** Metin **
+-------+

Vayloğ Dede (1895-1971)
Babası Şah Veli Dede’nin torunu Deli Mürteza Dede’dir. Anası aynı soydan Cenefer dedelerden İnsaf Anadır.
Vayloğ Dede 1895 tarihinde Mezirme Köyü’nde doğmuş. Babası, dedesinin adı olan Mustafa adını koymuş. Osmanlı Devleti’nin son yıllarıdır. Halk harplerden bıkmış, usanmış. Erkeklerini harpte kayıp ettiği için insan gücü kalmamış. Ülke kıtlık ve yoksulluğa düşmüş. Böyle bir zamanda çocukluğu ve gençliği geçen Mustafa okumamış. Tarla ve bahçe işlerinde babasına yardım-cı olmuş.

+-------+

** Kayıtlı bilgiler **
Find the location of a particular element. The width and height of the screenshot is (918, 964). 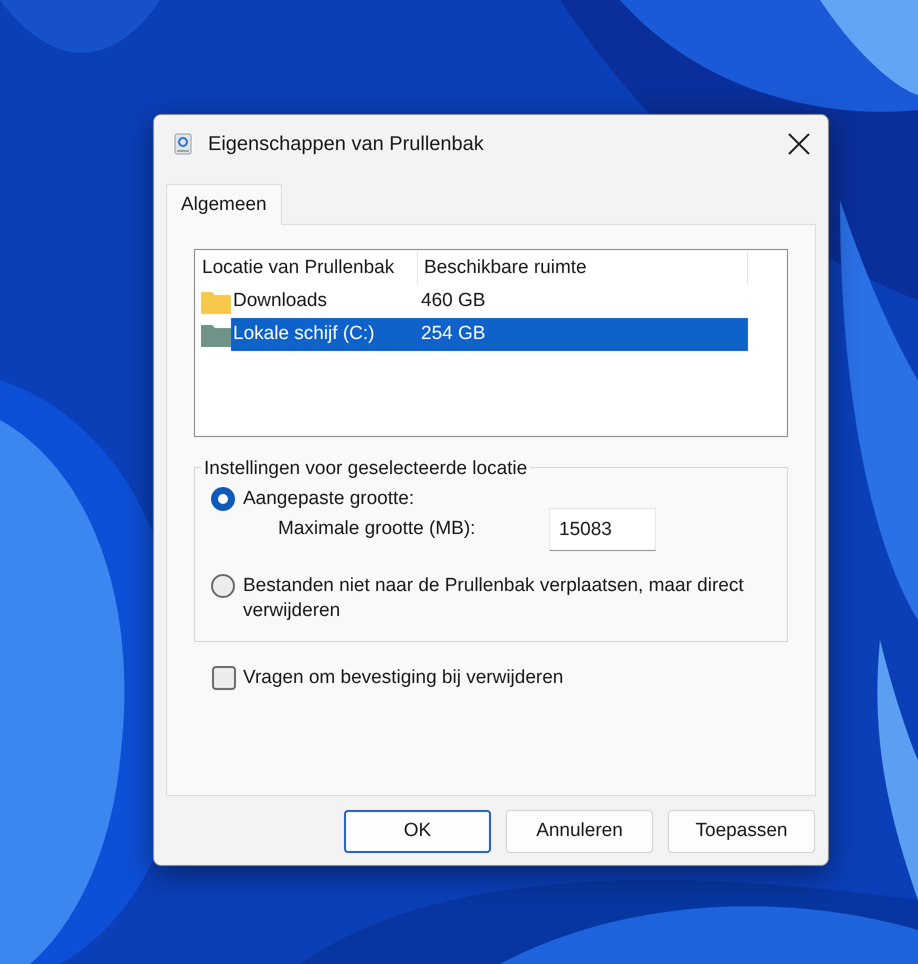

+-------+

** Yapılacak işler **
A: Vayloğ Dede metninde "Vayloğ Dede (1895-1971)" sözlerinden başlayıp "babasına yardım-cı olmuş." sözlerine kadar (bunlar da dahil) olan bölümü, "Vayloğ Dede" adını "Mustafa Dede" olarak değiştirip yeniden yaz.
B: Vayloğ Dede metnindeki "Ülke kıtlık ve yoksulluğa düşmüş." cümlesini İngilizceye çevir.
C: Vayloğ Dede'nin hayat öyküsünü, metnin bittiği yerden sürdür.
Liste bu çalışmada hiçbir rol oynamaz.

** Görevlere göre yanıtlar **
A:
Mustafa Dede (1895-1971)
Babası Şah Veli Dede’nin torunu Deli Mürteza Dede’dir. Anası aynı soydan Cenefer dedelerden İnsaf Anadır.
Mustafa Dede 1895 tarihinde Mezirme Köyü’nde doğmuş. Babası, dedesinin adı olan Mustafa adını koymuş. Osmanlı Devleti’nin son yıllarıdır. Halk harplerden bıkmış, usanmış. Erkeklerini harpte kayıp ettiği için insan gücü kalmamış. Ülke kıtlık ve yoksulluğa düşmüş. Böyle bir zamanda çocukluğu ve gençliği geçen Mustafa okumamış. Tarla ve bahçe işlerinde babasına yardım-cı olmuş.

B: The country fell into famine and poverty.

C:
Vayloğ Dede ile ilgili anlatımlar şunlardır:
Denizli'de bir kadının rüyasına girer. "Adım Vayloğ. Hekimhan'ın Mezirme Köyü'ndenim. Ocağıma geleceksin." der. Çocuksuz olan kadın kocasıyla birlikte Hekimhan'a gelir. Mezirme'yi ve Vayloğ Dede'yi sorarken, çarşıda bizzat dedenin kendisiyle karşılaşır. Kadın "işte rüyamda gördüğüm adam bu" diyerek Vayloğ Dede 'nin elini öper. Birlikte köye giderler. Bir kurban alıp keserler. Kadın kocasıyla Denizli'ye döner ve ileride bir çocuk sahibi olduğu öğrenilir.
Vayloğ adı ile şu söylence anlatılmaktadır:
Vayloğ Dede, Arguvan'ın Dolaylı Köyü'nde sohbette bulunmaktadır. Arapkirli boyacı Karabet de o sırada aynı köydedir ve Abidin adlı birinin misafiridir. Karabet Abidin Efendi'ye " bizi de (görgüye) sohbet toplantısına kabul ederler mi ? " diye sorar. Abidin " bırakmazlar " der. Ermeni Karabet o akşam rüyasında üç kişinin semah döndüğünü görür. Sabahleyin Abidin'e gördüğü rüyayı anlatır. Abidin " bir çuval buğdayı al Vayloğ Dede'nin yanına git " der. Karabet buğdayı alır, Vayloğ Dede'nin kaldığı eve gider. Dedeyi kahvaltı ederken bulur.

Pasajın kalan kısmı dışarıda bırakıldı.